Susan Smith-Peter, Associate Professor of History at CUNY Staten Island and President of NESEEES, pointed out it was important to have a sense of the setting in terms of the transition from an acceptance of copies to obsession with authenticity; “it’s not so much [about] what is authentic but what is Western,” she remarked. Samu agreed, adding that the plastic cast was widely accepted as copying method, made directly from the objects in collections themselves. “So this degree of authenticity or closeness to the source was really important,” she said.

Erin McBurney contributed that it was also important to underscore the “tectonic shift” in the representation of the female form in Russia, where unlike Western Europe there was no real exposure to antiquity, and up until the 17th century the representation of human form was “completely prescribed and icon-like.” Female forms were either the Mother of God, or other saints. McBurney pointed out that even Jean-Marc Nattier’s painting of Catherine I (1717) was considerable shift in its revealing depiction, and suggested Samu included more on this transition, possibly including a comparison between the representations of the tsars.

Cynthia Hyla Whittaker, Professor of History at Baruch College, added that the transition from baroque to neoclassical could be another factor to consider. While Peter the Great’s reign was still within the baroque period, “as the century moves along neoclassicism becomes the ultimate ideal and the emergence of the Greek and Roman nude makes sense with the intellectual zeitgeist,” Whittaker offered.

Participants also brought up the role of eroticism. Although Samu’s deals with reception and thus mainly what people view in public, McBurney offered that “the placement of nude figures on ceilings and/or in bedrooms lends itself” to that interpretation. Smith-Peter brought up serfdom as a historical factor to include in the chapter, in this instance to discuss how that element would shape reception, especially in masculine private spaces where power dynamics come into play.

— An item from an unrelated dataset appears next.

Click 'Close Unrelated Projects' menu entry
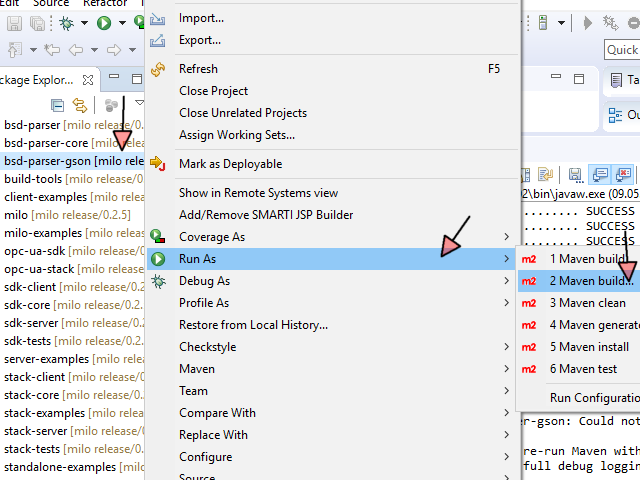tap(243, 113)
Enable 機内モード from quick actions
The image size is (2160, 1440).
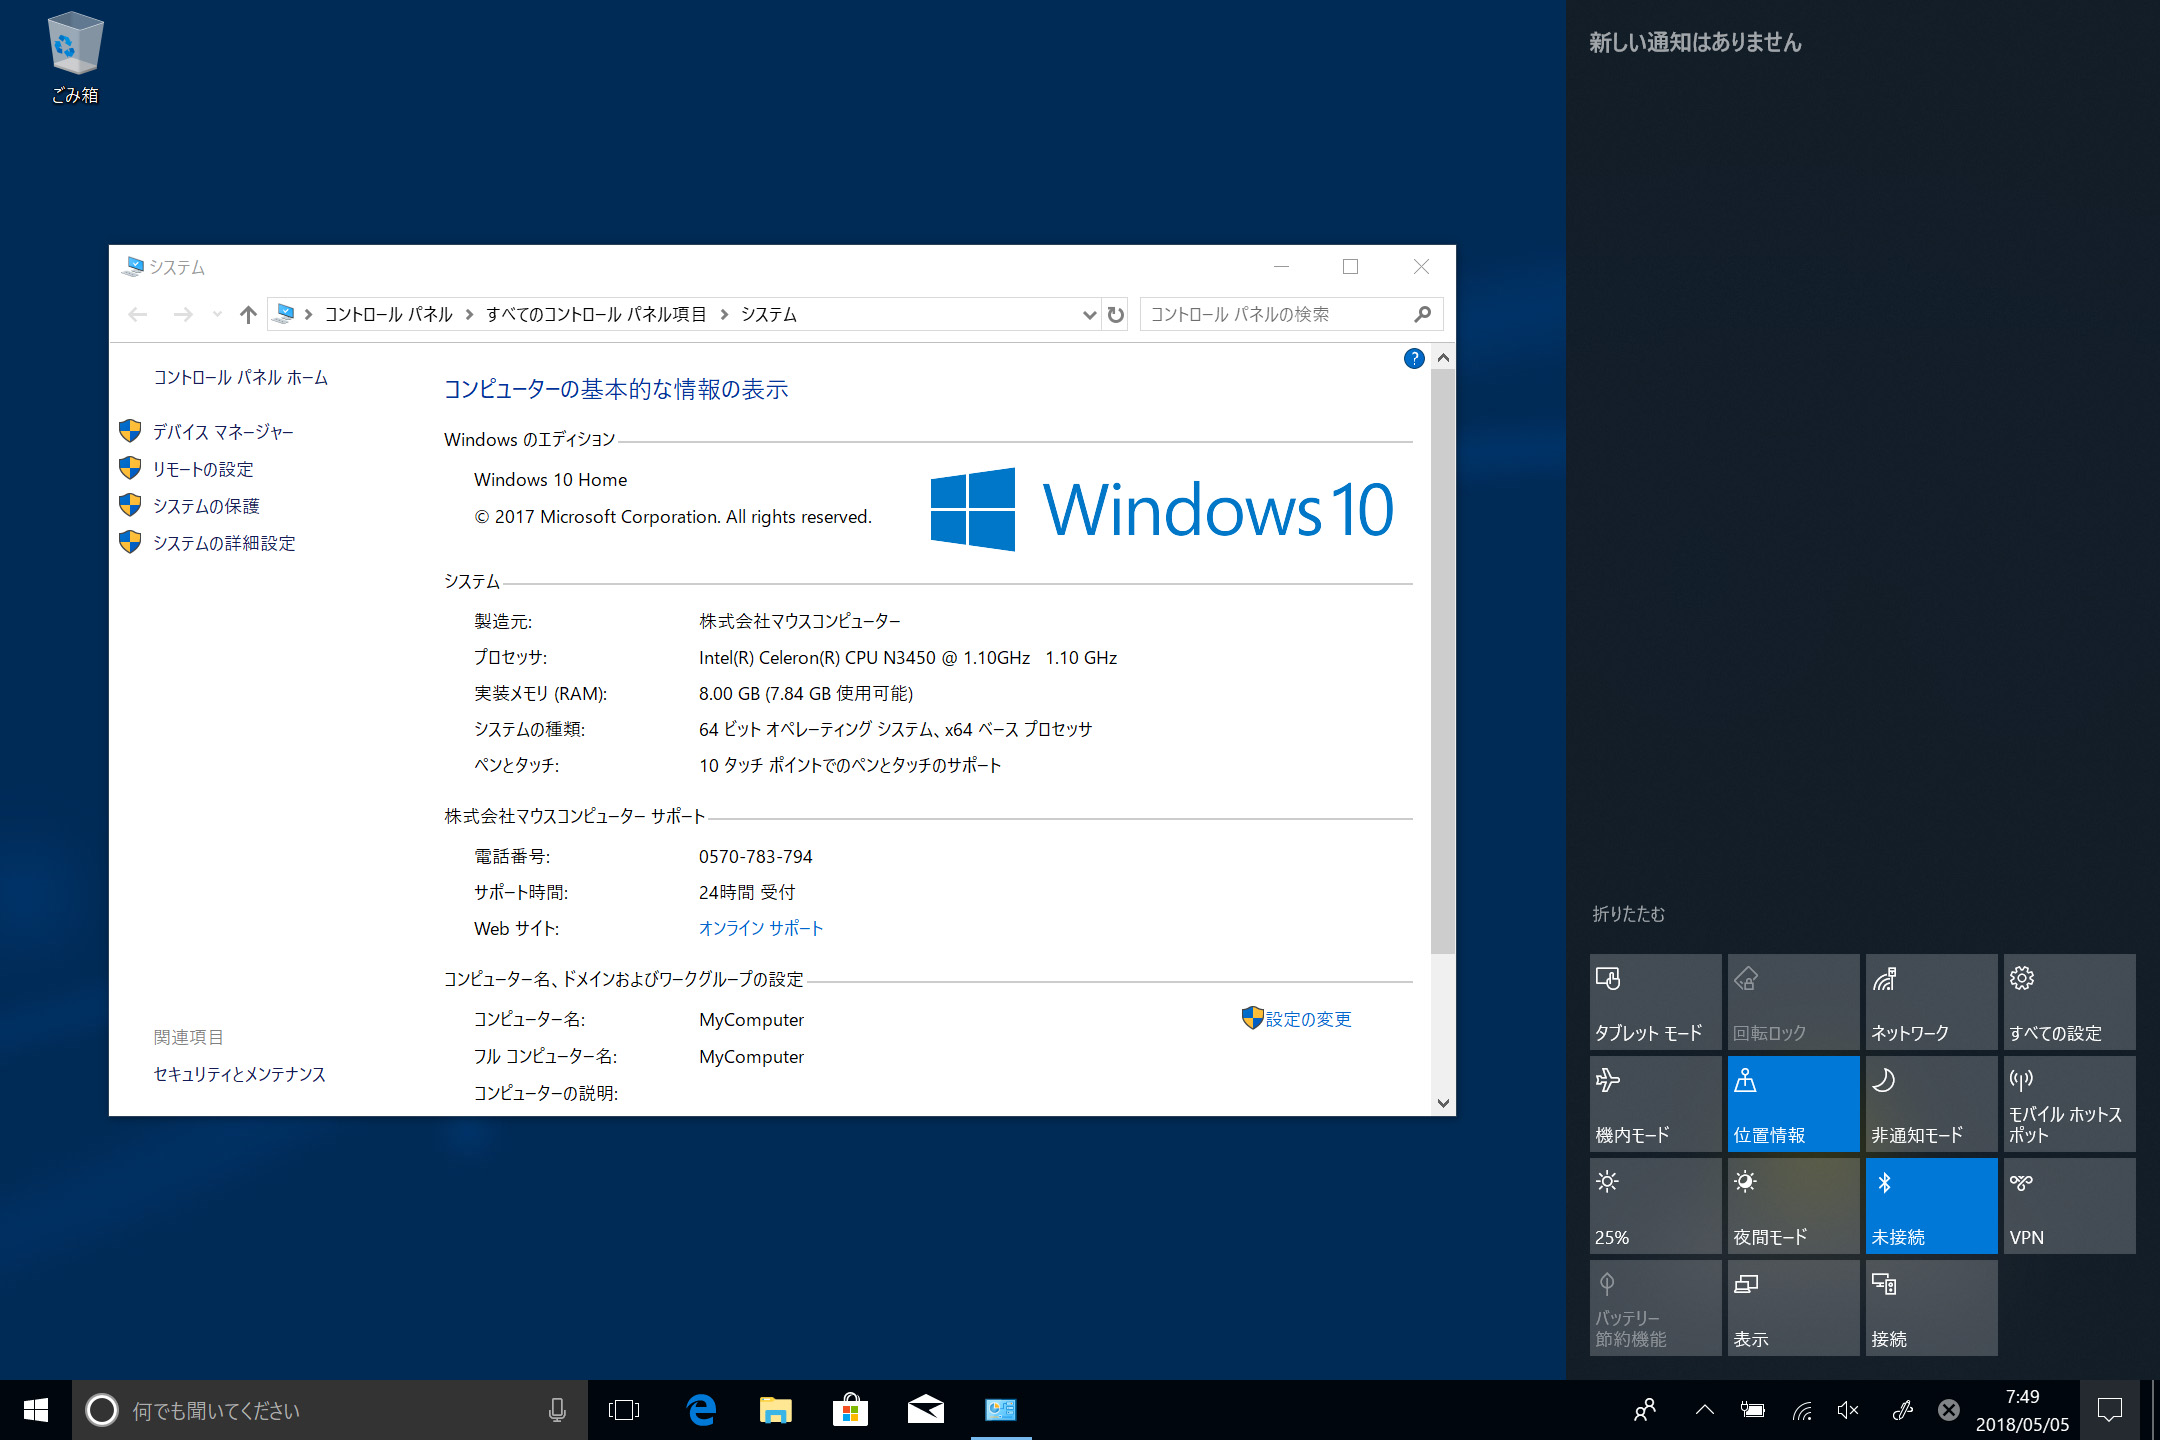click(1655, 1104)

On the question of the source of the fascination with Venus—what brought it to Russia—Samu explained that Venus was the one figure who was supposed to be naked; her nudity was appropriate. “Of the Greco-Roman deities, female figures in particular, Hera or Diana might be dressed but Venus was always naked,” Samu said. Participants mentioned it was also worth thinking of Venus’ role in the new regimes of beauty and changing ideas about love and marriage.

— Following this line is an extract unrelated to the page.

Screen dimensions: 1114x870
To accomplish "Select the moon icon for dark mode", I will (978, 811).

Why did Samu choose the female nude as the art form to trace Russia’s Westernization, instead of landscape painting or genre painting, for instance? In Europe and consequently in Russia, Samu explained, the nude was the more prestigious subject, associated with history painting, which had to do “with knowledge of history, ancient mythology but also the anatomy.” At the same time, while academy study emphasized the male nude and using female models was not an option, in private studios artists could hire female models independently, and once they graduated they could prove their independence and professional status by showing female models. In addition, Samu said, “[the nude] brings out certain controversies that landscape paintings don’t; questions about realism, taste and art criticism.” “These are the questions I want to address about Russia, and its art world sharpens when you look at the female nude,” she added.